When you start to scale that performance Chrome apparently falls flat on its face. What we are talking about here is having multiple tabs open, which is a very common practice today due to the amount of content we like to look at.
Chrome is great for general usage up to a certain point, but when you start opening a lot of tabs it can’t cope. It’s closest rival–Firefox, can though, and in fact excels at coping with hundreds of tabs.
To do this he used a script that opens 150 of the most popular websites in a browser instance automatically. One page is opened in a new tab every 1.5 seconds. On the latest Firefox nightly build that process takes roughly
6 minutes and 14 seconds. On Chrome, it’s a totally different story with the time escalating to
28 minutes and 55 seconds. That’s well over 4x slower than Firefox.

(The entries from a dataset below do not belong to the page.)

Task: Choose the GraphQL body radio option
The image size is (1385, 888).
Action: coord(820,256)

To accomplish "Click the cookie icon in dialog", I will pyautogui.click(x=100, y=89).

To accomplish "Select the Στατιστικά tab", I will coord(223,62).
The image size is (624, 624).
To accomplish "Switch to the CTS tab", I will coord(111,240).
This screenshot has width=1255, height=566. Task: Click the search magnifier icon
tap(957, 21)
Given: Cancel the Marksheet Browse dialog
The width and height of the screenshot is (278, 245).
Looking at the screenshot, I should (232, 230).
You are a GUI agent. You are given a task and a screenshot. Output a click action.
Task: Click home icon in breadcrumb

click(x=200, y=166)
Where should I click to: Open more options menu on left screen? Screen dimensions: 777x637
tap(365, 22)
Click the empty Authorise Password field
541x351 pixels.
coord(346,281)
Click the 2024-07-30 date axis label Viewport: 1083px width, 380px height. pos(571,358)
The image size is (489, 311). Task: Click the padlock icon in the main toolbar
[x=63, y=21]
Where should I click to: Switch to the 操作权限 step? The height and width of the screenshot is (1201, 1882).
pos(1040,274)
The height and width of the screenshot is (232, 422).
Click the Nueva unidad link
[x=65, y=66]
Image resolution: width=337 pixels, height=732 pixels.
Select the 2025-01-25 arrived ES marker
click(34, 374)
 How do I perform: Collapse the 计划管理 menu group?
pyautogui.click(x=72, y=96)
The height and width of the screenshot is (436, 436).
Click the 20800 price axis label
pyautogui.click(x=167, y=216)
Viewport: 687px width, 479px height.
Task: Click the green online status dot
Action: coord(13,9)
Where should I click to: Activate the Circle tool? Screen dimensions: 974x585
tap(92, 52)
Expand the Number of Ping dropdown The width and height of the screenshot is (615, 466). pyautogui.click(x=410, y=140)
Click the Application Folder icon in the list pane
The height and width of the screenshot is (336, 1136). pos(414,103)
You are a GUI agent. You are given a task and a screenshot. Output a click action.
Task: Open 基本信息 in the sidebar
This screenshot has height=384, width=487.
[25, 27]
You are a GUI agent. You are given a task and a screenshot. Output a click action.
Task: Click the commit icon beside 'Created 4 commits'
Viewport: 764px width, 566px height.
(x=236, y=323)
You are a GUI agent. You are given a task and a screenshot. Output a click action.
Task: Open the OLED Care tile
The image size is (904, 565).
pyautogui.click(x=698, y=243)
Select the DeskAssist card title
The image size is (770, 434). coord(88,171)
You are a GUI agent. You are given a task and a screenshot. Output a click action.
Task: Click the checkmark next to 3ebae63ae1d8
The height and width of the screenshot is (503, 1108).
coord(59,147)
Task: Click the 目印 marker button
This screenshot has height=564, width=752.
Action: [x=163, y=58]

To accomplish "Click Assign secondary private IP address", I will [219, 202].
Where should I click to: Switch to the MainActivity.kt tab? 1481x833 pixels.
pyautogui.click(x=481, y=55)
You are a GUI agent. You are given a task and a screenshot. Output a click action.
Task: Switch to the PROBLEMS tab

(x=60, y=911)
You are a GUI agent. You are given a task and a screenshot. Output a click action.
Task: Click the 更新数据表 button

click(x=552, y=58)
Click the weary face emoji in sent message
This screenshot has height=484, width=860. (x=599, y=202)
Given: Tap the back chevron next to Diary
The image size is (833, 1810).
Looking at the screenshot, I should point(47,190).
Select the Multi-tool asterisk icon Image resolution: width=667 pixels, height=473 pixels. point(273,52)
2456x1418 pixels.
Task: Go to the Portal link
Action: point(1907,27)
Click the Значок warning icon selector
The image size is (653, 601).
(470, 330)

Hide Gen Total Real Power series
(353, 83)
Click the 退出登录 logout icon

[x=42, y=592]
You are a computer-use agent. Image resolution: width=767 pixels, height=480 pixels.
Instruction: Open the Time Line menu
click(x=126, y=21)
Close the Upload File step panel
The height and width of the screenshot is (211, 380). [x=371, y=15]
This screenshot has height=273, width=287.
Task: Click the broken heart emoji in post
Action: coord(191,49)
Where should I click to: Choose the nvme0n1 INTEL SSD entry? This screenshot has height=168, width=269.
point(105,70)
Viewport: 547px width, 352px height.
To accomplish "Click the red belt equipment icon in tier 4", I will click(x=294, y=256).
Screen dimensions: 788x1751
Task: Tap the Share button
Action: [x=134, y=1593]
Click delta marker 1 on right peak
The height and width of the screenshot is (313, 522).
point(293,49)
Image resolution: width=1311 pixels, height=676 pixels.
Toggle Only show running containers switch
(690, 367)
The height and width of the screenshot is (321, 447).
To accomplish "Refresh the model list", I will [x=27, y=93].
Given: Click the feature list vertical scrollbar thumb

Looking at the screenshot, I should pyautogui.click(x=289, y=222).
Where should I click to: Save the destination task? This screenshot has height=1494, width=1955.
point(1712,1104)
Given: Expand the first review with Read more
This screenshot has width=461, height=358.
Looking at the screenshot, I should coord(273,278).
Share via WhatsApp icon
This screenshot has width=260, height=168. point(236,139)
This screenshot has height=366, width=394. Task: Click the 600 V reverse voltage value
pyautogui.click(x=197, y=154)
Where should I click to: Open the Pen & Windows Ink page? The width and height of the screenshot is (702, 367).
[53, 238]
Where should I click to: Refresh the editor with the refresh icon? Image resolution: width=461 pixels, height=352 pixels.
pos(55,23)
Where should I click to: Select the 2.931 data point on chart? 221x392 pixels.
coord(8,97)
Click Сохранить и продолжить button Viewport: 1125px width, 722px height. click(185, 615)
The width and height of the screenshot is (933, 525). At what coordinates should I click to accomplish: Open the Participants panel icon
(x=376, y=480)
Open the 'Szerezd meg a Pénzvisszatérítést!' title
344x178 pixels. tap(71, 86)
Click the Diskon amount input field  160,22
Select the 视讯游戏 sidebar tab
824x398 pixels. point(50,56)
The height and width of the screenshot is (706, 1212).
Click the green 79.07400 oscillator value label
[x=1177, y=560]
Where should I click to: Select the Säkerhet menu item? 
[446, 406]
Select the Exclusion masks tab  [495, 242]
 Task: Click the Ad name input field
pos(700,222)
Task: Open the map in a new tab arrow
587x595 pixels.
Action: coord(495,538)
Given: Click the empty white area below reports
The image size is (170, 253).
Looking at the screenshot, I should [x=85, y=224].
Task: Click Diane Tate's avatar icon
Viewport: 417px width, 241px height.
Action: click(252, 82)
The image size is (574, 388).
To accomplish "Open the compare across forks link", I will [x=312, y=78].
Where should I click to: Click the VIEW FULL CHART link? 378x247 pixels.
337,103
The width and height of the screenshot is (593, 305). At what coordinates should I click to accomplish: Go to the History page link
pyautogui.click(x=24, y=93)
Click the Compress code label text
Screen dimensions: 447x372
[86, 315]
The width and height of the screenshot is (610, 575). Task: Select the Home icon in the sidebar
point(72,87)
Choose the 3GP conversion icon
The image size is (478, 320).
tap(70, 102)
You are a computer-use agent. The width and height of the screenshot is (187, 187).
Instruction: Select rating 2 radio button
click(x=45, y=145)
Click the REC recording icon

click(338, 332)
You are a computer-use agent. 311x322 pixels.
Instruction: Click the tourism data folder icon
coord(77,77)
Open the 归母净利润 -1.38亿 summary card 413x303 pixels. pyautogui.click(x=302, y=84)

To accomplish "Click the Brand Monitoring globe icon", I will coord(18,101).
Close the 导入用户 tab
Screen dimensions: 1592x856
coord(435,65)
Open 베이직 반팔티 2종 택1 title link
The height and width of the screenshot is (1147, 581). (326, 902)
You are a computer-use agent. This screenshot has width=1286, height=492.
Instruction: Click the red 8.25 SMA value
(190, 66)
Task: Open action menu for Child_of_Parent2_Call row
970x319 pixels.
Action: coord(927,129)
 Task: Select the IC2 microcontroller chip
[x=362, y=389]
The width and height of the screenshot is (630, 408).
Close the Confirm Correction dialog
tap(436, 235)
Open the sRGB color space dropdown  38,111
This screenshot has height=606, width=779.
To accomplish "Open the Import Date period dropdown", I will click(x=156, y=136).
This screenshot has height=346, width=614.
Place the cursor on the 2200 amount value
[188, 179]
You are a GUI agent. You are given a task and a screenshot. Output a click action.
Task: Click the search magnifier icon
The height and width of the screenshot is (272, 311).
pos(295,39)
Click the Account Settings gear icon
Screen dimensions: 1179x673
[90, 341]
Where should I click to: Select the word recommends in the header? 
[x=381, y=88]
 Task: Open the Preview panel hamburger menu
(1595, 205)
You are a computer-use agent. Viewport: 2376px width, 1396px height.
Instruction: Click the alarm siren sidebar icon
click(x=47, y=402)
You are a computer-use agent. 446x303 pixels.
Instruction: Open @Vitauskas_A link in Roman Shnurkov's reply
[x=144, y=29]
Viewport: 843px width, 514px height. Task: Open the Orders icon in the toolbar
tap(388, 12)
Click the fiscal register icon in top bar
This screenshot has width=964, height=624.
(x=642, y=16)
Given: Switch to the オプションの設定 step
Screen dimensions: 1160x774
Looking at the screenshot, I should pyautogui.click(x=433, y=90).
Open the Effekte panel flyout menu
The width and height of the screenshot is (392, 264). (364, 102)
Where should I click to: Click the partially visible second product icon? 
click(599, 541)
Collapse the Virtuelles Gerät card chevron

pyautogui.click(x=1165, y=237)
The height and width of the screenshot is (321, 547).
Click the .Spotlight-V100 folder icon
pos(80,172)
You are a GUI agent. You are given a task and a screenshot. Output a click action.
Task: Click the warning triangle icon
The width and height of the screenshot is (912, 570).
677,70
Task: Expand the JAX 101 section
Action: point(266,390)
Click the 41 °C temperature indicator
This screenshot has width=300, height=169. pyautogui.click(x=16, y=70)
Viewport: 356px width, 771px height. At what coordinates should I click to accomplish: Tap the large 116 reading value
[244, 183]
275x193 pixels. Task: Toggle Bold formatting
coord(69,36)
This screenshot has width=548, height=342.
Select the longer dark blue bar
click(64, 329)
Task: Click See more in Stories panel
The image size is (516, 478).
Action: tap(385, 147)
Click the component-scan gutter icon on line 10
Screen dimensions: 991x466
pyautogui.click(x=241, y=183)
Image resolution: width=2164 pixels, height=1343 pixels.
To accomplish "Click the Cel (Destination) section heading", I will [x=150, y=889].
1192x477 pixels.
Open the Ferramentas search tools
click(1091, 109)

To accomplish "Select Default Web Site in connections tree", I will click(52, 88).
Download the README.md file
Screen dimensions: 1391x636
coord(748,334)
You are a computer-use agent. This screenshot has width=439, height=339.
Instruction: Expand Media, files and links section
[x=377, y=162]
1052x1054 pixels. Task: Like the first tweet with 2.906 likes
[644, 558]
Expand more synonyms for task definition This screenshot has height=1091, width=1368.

In fact, Wagner found that
once you get past 70 tabs Chrome really starts to struggle. The reason seems to be down to the different way in which each browser handles data and tabs. Chrome uses a multi-process model where a new process is started on a per tab basis. Firefox takes a different route and has a single process running that handles all tab data.
It seems that either through a bug or design issue
Chrome doesn’t end up handling every new tab as a new process. Instead some processes can end up having to cope with multiple tabs and it’s also handled unevenly e.g.
one process has 2 sites where as another has 20 sites.
At 150 tabs open this leads
Chrome to stop responding and max out memory use at 5GB. Firefox on the other hand
only used 2GB of memory and continued to work under the same conditions.